Group work is a form of voluntary association of members benefiting from cooperative learning, that enhances the total output of the activity than when  done individually. It aims to cater for individual differences, and develop skills such as communication skills, collaborative skills, critical thinking skills, etc.  It is also meant to develop generic knowledge and socially acceptable attitudes.  Through group work, a "group mind" - conforming to standards of behavior and judgement - can be fostered.

Specifically in psychotherapy and social work, "group work" refers to group therapy, offered by a practitioner trained in psychotherapy, psychoanalysis, counseling or other relevant disciplines.

Social group work 

Social group work is a method of social work that helps persons to enhance their social functioning through purposeful group experiences and to cope more effectively with their personal, group or community problems (Marjorie Murphy, 1959).

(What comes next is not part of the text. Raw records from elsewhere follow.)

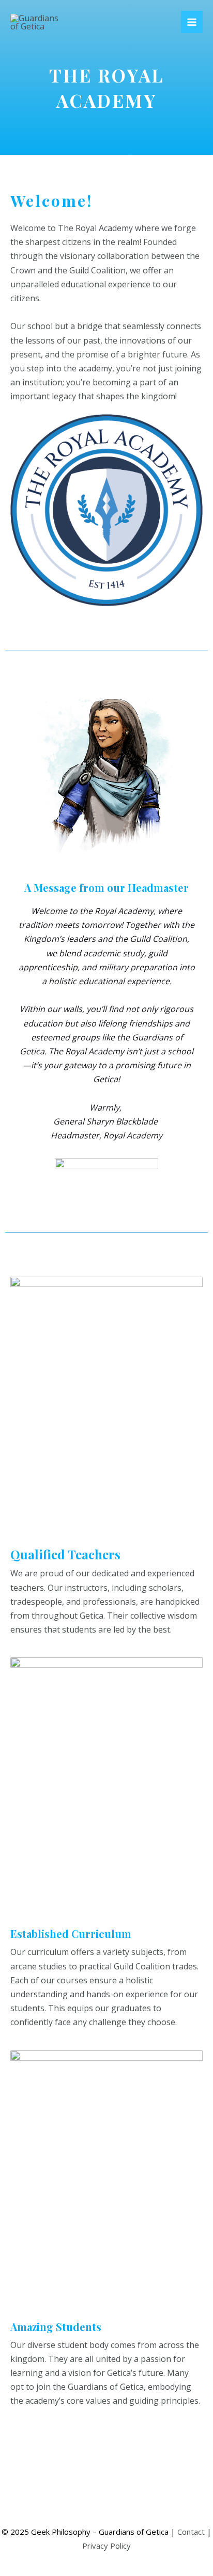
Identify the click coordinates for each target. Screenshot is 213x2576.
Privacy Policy (106, 2545)
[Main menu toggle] (192, 21)
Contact (191, 2531)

Social group work, is a primary modality of social work in bringing about positive change, it is defined as an educational process emphasizing the development and social adjustment of an individual through voluntary association and use of this association as a means of furthering socially desirable end. It is a psycho social process which is concerned in developing leadership and cooperation with building on the interests of the group for a social purpose. Social group work is a method through which individuals in groups in social agency setting are helped by a worker who guides their interaction through group activities so that they may relate to others and experience growth opportunities in accordance with their needs and capacities to the individual, group and community development. It aims at the development of persons through the interplay of personalities in group situation and at the creation of such group situation as provide for integrated, cooperative group action for common ends. It is also a process and a method through which group life is affected by worker who consciously directs the interacting process towards the accomplishment of goals which are conceived in a democratic frame of reference. Its distinct characteristics lies in the fact that group work is used with group experience as a means of individual growth and development, and that the group worker is concerned in developing social responsibility and active citizenship for the improvement of democratic society. Group work is a way to serving individual within and through small face to face group in order to bring about the desired change among the client participants.

Models
There are four models in social group work:
 
 Remedial model (Vinter, R. D., 1967) – Remedial model focuses on the individuals dysfunction and utilizes the group as a context and means for altering deviant behaviour. 
 Reciprocal or Mediating model (W. Schwartz, 1961) - A model based on open systems theory, humanistic psychology and existential perspective. Relationship rooted in reciprocal transactions and intensive commitment is considered critical in this model.
 Developmental model (Berustein, S. & Lowy, 1965) - A model based on Erikson's ego psychology, group dynamics and conflict theory. In this model groups are seen as having "a degree of independence and autonomy, but the dynamics of to and fro flow between them and their members, between them and their social settings, are considered crucial to their existence, viability and achievements". The connectedness (intimacy and closeness) is considered critical in this model.
 Social goals model (Gisela Konopka & Weince, 1964) - A model based on 'programming' social consciousness, social  responsibility, and  social change. It suggests that democratic participation with others in a group situation can promote enhancement of personal function in individuals, which in-turn can affect social change. It results in heightened self-esteem and a rise in social power for the members of the group collectively and as individuals.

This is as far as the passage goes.